“贾张氏!你也太不像话了!”
刘海中“啪”地一声把筷子拍在桌上,一张圆脸气得通红,手指颤抖地指向桌子中央。
那里原本该有一盘刚端上来的、油亮酱红的红烧肘子,此刻却只剩一个空盘,油汁还在盘底晃荡。
而贾张氏脚边那个鼓鼓囊囊的布口袋,正散发出浓郁的肉香。
“这肘子刚上来,大伙儿筷子还没动呢!你倒好,一眨眼全扒拉到你那口袋里去了?”
刘海中官瘾大,此刻端起架子,声音也拔高了几度,试图拿出“领导”的威严,“今天可是苏副厂长请客!你当是乡下吃流水席呢?收起你这套上不得台面的做派!”
他这番话,气势是有了,可惜那点因吃不到肉而急赤白脸的小家子气,也暴露无遗。
贾张氏是什么人?
那是能把“不要脸”三个字焊在脸上的主儿。
原本若刘海中好言好语,她或许还收敛点,给桌上留点残羹冷炙。
可这一通“上纲上线”的斥责,反倒激起了她的泼劲儿。
“我爱怎么吃怎么吃!苏副厂长请客,又没说不让吃饱!你管得着吗?”
贾张氏三角眼一翻,非但没收敛,反而变本加厉。
接下来每上一道硬菜,不管是油焖大虾还是四喜丸子,她眼疾手快,不等旁人伸筷子,便连盘端起,一股脑儿倒进自己带来的几个口袋里,动作熟练得令人瞠目。
同桌其他人,别说吃,连味儿都还没闻真切,菜就没了踪影。
刘海中气得浑身发抖,手指着贾张氏,半天说不出完整话。
他这“官老爷”的做派,在真正的浑不吝面前,不堪一击。
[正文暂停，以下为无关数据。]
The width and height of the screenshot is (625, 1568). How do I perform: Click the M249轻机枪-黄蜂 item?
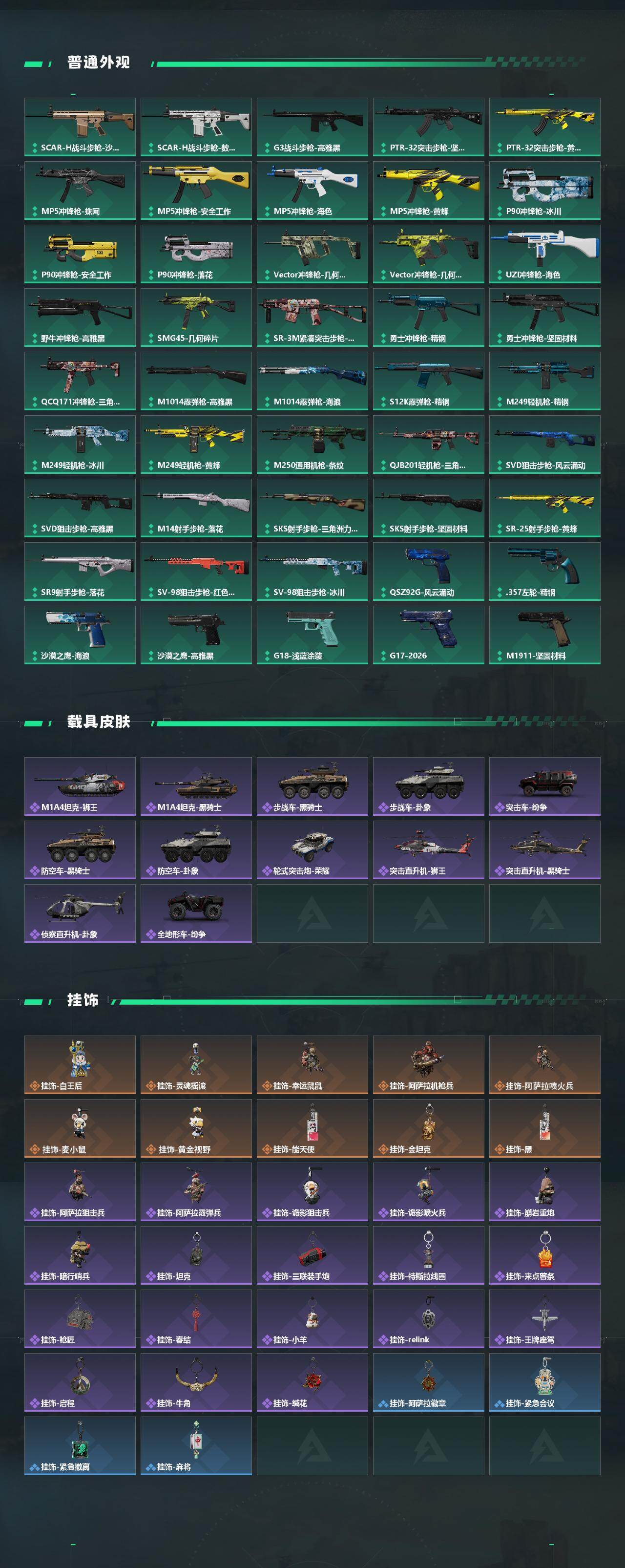[x=196, y=445]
更重要的是,他自个儿肚子里也缺油水啊!
盼了这么久,就指着这顿打打牙祭,结果全喂了贾张氏那无底洞似的口袋,这口气如何能顺?
苏远将那边的喧闹尽收眼底,脸上并无愠色,反而露出一丝早有预料的笑意。
这场面,他请客前就料到了七八分。
他朝旁边帮忙上菜的何大清微微颔首。
何大清会意,立刻招呼人,不多时,一桌全新的、菜式丝毫不差的席面,又端到了刘海中那桌。
这回,上菜的人特意将菜放在了离贾张氏最远的位置,并半开玩笑地大声道:“各位慢用,菜管够!可别学某些人,饿死鬼投胎似的,给咱四合院丢人!”